Data section start

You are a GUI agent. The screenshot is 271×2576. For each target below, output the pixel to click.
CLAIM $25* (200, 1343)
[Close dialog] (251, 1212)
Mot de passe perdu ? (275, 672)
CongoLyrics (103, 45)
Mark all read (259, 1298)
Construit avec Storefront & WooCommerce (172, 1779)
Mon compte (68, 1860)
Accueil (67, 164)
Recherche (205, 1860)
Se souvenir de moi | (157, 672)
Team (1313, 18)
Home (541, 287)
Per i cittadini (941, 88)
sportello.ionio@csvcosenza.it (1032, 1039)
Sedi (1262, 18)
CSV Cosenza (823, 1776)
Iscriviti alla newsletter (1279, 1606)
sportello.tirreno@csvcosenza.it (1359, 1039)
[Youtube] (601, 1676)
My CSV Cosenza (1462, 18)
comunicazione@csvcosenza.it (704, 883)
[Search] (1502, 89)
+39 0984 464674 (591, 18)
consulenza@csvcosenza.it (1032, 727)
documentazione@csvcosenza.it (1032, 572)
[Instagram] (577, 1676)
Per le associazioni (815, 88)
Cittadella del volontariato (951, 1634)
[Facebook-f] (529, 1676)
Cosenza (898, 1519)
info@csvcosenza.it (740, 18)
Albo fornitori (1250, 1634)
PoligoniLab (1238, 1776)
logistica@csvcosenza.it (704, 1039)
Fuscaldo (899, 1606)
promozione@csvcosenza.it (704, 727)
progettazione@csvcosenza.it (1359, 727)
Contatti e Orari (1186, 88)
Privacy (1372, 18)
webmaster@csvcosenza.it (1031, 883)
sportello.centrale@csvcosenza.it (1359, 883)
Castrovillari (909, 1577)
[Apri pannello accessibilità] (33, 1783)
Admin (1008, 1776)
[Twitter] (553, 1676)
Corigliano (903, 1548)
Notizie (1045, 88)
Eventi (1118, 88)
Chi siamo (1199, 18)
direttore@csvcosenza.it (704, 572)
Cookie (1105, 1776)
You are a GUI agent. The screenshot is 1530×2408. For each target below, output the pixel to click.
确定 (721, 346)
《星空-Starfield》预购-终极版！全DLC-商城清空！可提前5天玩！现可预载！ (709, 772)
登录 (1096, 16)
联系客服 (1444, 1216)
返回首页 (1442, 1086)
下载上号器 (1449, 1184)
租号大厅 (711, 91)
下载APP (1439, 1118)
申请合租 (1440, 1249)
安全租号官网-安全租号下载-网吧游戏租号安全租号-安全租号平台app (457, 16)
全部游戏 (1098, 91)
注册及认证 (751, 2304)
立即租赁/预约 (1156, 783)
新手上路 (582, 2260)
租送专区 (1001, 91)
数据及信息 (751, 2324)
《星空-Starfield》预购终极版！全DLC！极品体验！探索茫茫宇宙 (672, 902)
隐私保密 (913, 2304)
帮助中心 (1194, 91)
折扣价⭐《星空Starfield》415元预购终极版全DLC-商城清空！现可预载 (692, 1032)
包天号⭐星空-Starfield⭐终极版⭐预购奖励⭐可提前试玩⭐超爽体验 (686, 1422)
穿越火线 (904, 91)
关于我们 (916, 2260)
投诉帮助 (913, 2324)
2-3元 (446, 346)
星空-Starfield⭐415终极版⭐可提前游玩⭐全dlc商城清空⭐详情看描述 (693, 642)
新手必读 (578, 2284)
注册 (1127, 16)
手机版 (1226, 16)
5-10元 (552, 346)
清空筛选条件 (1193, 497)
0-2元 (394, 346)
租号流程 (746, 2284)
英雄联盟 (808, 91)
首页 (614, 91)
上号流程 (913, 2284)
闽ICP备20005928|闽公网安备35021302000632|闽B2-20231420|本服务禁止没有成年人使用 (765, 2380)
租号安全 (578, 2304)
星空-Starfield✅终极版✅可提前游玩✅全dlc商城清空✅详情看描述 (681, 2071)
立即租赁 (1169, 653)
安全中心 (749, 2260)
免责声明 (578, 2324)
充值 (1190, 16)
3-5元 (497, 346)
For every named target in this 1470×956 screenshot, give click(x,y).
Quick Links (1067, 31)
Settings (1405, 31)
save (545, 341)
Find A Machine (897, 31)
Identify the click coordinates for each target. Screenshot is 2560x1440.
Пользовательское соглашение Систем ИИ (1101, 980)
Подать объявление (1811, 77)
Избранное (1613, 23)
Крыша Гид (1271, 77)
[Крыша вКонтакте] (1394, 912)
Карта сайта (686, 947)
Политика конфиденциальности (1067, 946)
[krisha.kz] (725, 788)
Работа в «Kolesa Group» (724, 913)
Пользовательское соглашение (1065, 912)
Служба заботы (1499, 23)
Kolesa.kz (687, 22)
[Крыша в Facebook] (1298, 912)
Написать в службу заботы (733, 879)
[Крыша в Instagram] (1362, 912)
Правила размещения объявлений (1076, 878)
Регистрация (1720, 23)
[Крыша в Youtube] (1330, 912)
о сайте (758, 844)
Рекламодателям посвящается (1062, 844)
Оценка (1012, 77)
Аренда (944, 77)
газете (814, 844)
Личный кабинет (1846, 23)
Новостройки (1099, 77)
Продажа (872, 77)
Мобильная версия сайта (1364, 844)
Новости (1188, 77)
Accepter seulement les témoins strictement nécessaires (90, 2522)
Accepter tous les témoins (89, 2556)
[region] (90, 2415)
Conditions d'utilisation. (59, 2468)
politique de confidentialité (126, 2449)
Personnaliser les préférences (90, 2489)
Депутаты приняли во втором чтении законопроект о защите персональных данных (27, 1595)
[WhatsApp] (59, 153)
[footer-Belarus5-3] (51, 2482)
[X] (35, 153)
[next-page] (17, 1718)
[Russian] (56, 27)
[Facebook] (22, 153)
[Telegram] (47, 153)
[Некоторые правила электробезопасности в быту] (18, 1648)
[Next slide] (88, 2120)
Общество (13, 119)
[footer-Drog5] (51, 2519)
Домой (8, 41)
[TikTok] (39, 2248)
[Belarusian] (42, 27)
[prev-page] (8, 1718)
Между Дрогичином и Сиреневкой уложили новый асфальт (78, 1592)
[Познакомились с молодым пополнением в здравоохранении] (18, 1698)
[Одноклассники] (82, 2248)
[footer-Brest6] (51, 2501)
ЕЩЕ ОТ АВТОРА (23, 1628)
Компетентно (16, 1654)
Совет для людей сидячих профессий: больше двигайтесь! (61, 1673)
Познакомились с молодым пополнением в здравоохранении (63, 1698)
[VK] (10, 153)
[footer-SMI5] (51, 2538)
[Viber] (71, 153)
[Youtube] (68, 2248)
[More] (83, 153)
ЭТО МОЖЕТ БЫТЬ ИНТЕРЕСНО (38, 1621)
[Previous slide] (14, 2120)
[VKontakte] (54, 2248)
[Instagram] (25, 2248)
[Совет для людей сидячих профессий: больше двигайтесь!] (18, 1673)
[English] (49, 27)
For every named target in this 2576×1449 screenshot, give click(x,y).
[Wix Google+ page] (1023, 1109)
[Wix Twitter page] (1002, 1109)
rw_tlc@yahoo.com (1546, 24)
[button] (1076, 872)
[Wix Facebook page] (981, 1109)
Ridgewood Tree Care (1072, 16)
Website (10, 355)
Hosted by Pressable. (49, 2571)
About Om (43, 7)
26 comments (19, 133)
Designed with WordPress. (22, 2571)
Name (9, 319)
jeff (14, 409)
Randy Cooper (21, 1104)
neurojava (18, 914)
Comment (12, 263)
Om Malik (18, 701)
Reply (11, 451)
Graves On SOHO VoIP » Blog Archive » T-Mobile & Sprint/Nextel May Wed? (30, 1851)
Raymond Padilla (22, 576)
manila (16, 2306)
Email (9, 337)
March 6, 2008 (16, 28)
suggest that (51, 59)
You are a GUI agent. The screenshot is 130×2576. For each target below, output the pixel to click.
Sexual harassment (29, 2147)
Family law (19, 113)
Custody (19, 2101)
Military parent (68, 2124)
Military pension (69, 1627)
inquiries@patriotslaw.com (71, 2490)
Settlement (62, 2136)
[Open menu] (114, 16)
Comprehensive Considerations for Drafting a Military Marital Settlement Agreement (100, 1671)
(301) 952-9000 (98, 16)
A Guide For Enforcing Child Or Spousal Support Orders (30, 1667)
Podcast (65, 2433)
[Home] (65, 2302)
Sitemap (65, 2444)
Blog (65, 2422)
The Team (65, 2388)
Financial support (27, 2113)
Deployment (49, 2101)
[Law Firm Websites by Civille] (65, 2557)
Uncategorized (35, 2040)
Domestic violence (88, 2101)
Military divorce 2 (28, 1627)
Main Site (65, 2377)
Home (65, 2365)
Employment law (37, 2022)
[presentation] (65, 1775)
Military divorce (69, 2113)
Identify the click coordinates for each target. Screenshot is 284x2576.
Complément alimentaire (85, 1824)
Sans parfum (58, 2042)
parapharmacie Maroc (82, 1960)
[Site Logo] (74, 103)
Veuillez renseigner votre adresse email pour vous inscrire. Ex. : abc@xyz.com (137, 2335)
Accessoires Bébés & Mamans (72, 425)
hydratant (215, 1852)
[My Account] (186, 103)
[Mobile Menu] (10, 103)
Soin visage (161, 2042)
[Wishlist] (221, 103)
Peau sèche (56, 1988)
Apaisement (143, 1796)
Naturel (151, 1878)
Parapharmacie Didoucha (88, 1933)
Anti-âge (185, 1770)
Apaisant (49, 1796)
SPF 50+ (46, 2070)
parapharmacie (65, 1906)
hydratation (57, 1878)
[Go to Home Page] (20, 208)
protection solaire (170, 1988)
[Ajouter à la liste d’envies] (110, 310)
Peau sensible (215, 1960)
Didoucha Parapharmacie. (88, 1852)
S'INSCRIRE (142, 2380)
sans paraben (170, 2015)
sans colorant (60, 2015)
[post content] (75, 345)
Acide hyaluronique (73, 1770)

Data section end

**What you are asked to do**
A verbatim transcription is needed of the lines above, starting at the line with "газете (814, 844)" and ending at the line with "[Instagram] (25, 2248)", both included, and of nothing else.

**Answer for the task**
газете (814, 844)
Личный кабинет (1846, 23)
Новостройки (1099, 77)
Продажа (872, 77)
Мобильная версия сайта (1364, 844)
Новости (1188, 77)
Accepter seulement les témoins strictement nécessaires (90, 2522)
Accepter tous les témoins (89, 2556)
[region] (90, 2415)
Conditions d'utilisation. (59, 2468)
politique de confidentialité (126, 2449)
Personnaliser les préférences (90, 2489)
Депутаты приняли во втором чтении законопроект о защите персональных данных (27, 1595)
[WhatsApp] (59, 153)
[footer-Belarus5-3] (51, 2482)
[X] (35, 153)
[next-page] (17, 1718)
[Russian] (56, 27)
[Facebook] (22, 153)
[Telegram] (47, 153)
[Некоторые правила электробезопасности в быту] (18, 1648)
[Next slide] (88, 2120)
Общество (13, 119)
[footer-Drog5] (51, 2519)
Домой (8, 41)
[TikTok] (39, 2248)
[Belarusian] (42, 27)
[prev-page] (8, 1718)
Между Дрогичином и Сиреневкой уложили новый асфальт (78, 1592)
[Познакомились с молодым пополнением в здравоохранении] (18, 1698)
[Одноклассники] (82, 2248)
[footer-Brest6] (51, 2501)
ЕЩЕ ОТ АВТОРА (23, 1628)
Компетентно (16, 1654)
Совет для людей сидячих профессий: больше двигайтесь! (61, 1673)
Познакомились с молодым пополнением в здравоохранении (63, 1698)
[VK] (10, 153)
[footer-SMI5] (51, 2538)
[Viber] (71, 153)
[Youtube] (68, 2248)
[More] (83, 153)
ЭТО МОЖЕТ БЫТЬ ИНТЕРЕСНО (38, 1621)
[Previous slide] (14, 2120)
[VKontakte] (54, 2248)
[Instagram] (25, 2248)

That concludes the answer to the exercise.